### Task directions
Could you repeat exactly the lines from the one containing "Given: Click the Informer source name label" through the last line of the records, with no pictures?

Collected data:

%%

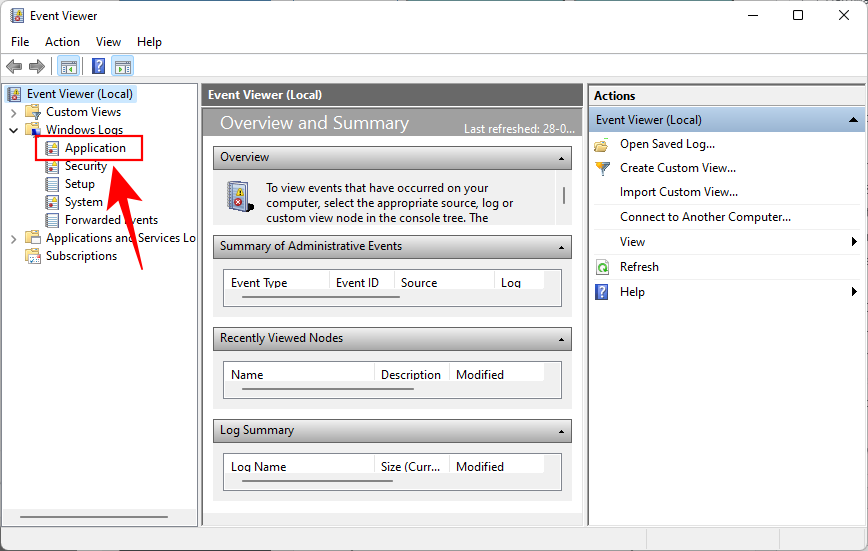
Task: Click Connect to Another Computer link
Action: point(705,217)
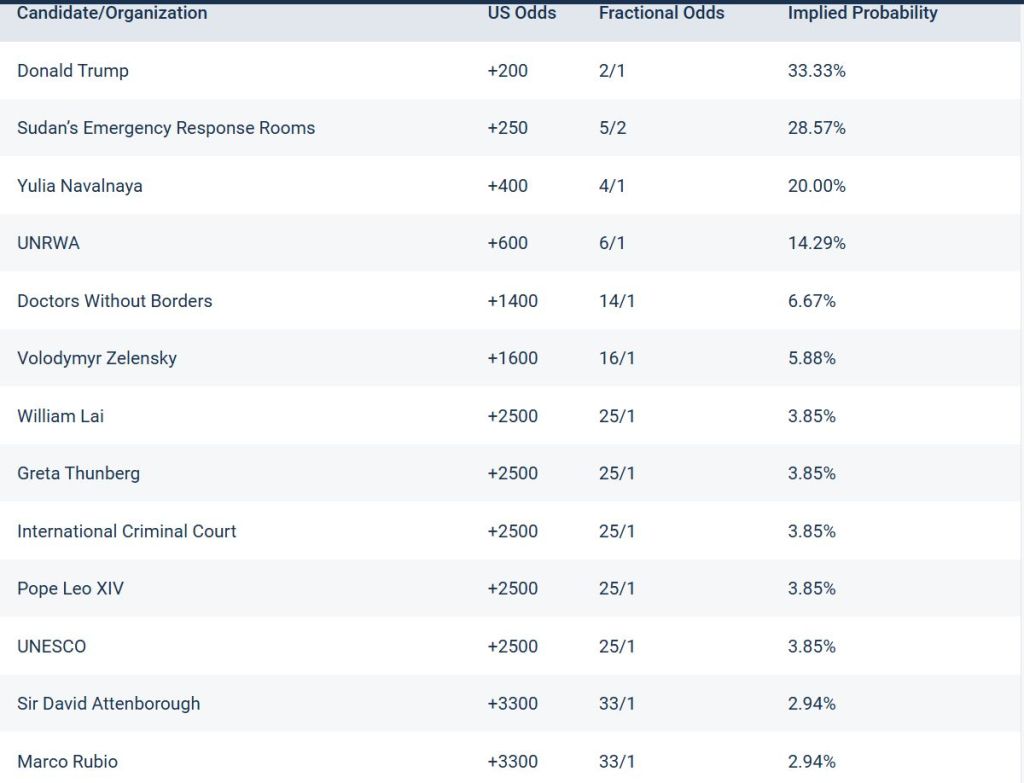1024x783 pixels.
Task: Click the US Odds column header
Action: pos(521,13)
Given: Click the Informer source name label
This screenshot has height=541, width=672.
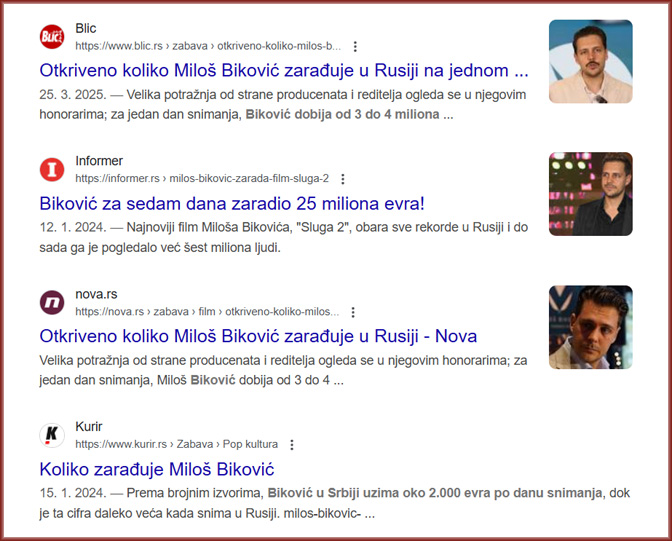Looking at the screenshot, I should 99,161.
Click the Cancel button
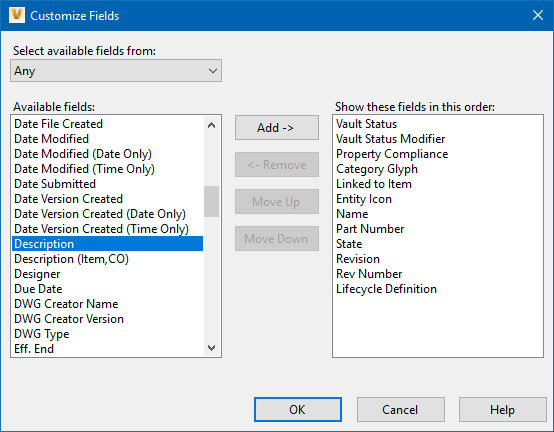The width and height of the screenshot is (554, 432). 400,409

%%

### Finished task
Given: Click the Informer source name label
This screenshot has height=541, width=672.
Looking at the screenshot, I should 99,161.
Click the Cancel button
The width and height of the screenshot is (554, 432). 400,409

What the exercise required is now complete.